The more sophisticated digital technology becomes, the more gray areas emerge in Internet law.

Though a 2000 federal law gives electronically signed documents the same legal standing as paper documents, electronic documents can't be considered equal to paper if senders can shred them by remote control.

Senders get unprecedented powers over decisions normally left to the recipients. So it becomes up to the recipient to go back to the sender to request a paper or permanent electronic copy - and count on the sender's cooperation.

"It's inconvenient, but I don't see any other way," said Kumar Sreekanti, chief executive of Omniva.

Critics warn that the technology is not foolproof.

"The operating system creates so many temporary backups that the user normally does not see," said John Patzakis, president and general counsel for Guidance Software Inc., which makes computer forensics software.

For example, he said, text that is printed often goes to a temporary "print" file that is not encrypted.

Even if the self-shredding software disables printing, copying and screen-capture functions, nothing will stop a determined person from photographing the screen or jotting down the information by hand.
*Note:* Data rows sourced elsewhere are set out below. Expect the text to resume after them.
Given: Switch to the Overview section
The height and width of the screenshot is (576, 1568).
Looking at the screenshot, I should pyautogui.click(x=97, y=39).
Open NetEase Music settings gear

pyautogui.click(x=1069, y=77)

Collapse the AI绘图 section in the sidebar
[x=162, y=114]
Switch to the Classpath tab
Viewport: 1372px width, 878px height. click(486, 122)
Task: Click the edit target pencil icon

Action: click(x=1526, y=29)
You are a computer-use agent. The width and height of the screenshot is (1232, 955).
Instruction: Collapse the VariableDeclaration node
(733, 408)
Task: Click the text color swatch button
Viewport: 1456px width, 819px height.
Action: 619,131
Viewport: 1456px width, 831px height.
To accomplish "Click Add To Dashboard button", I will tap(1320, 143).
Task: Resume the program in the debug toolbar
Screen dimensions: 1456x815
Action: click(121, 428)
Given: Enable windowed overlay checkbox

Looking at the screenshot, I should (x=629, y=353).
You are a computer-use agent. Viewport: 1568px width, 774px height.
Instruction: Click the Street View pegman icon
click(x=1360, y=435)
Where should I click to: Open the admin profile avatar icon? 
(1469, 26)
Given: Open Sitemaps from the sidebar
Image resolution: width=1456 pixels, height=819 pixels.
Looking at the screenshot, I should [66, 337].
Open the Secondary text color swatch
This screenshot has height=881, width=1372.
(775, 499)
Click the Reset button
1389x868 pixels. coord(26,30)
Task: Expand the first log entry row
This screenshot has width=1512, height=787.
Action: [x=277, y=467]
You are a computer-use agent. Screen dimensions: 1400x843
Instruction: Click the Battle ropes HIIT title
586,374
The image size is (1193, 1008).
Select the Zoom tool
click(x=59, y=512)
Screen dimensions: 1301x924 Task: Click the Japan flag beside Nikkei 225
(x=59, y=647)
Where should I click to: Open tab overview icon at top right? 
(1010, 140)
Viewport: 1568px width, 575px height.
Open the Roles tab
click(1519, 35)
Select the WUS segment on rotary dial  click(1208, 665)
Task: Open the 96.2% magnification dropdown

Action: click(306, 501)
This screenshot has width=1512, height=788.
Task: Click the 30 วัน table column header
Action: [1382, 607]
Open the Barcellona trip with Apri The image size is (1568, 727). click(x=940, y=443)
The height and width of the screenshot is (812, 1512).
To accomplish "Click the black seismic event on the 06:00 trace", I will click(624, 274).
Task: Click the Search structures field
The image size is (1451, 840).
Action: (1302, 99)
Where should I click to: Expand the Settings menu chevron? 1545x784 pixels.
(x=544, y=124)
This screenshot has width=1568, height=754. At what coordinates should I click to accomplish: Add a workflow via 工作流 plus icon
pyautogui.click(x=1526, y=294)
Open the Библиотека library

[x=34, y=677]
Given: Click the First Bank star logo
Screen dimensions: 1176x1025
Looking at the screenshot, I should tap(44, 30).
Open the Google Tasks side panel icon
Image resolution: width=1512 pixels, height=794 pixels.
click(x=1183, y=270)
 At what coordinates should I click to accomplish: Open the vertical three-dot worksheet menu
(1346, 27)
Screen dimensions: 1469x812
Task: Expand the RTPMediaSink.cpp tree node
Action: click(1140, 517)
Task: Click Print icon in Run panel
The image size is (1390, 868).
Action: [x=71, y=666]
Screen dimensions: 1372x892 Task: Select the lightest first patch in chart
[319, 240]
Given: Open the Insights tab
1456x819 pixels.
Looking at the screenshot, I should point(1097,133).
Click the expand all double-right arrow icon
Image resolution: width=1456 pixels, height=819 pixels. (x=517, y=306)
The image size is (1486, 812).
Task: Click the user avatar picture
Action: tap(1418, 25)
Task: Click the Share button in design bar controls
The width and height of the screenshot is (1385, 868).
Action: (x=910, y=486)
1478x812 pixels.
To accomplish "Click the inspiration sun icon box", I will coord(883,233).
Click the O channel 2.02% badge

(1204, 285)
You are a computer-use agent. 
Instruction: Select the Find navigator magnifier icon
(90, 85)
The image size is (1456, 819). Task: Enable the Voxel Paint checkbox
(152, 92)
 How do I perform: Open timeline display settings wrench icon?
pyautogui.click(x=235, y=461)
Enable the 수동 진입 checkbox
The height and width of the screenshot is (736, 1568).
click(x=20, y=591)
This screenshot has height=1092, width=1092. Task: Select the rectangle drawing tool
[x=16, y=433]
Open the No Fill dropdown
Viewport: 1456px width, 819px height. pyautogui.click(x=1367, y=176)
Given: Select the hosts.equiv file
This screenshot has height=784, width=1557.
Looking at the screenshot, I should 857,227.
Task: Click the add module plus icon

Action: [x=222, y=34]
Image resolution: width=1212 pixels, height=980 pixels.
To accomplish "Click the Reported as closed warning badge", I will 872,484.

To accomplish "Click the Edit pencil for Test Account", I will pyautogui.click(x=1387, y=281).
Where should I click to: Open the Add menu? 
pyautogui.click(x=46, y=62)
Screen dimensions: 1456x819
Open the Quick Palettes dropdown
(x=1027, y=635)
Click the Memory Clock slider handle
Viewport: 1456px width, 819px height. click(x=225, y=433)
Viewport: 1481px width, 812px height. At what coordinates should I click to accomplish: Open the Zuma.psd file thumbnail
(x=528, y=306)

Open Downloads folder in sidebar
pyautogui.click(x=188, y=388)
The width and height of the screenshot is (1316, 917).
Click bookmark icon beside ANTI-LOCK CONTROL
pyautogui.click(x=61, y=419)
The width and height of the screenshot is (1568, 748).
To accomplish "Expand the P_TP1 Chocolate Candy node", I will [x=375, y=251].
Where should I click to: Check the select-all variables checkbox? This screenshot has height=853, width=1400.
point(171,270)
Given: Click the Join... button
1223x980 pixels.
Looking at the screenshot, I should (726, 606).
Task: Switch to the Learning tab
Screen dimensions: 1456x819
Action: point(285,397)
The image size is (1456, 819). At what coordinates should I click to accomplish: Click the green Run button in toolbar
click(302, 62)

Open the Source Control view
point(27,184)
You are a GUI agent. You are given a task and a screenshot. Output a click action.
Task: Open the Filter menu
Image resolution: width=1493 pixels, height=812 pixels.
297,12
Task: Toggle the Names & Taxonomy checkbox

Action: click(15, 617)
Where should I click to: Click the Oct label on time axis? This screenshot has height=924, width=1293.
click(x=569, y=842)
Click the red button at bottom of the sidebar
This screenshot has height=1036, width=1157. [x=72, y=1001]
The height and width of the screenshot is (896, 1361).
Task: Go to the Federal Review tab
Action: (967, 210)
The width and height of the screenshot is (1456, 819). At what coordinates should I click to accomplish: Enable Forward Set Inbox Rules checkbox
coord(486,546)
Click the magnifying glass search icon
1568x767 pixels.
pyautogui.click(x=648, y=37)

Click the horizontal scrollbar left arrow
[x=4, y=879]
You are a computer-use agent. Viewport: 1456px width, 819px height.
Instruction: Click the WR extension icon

And the technology can't help companies automatically destroy e-mail they receive. By the time e-mail reaches a recipient, several unencrypted copies already exist.

Christopher Wolf, co-chair of technology litigation and policy at the Proskauer Rose law firm, says e-mail users are better off watching what they say "rather than coming up with gimmicks to avoid having records."

Steve Jones, a professor of communications at University of Illinois-Chicago, also warns that sender controls could reveal too much about how little you trust the recipient.

"How much of that you want to have communicated to people I'm not very sure," he said.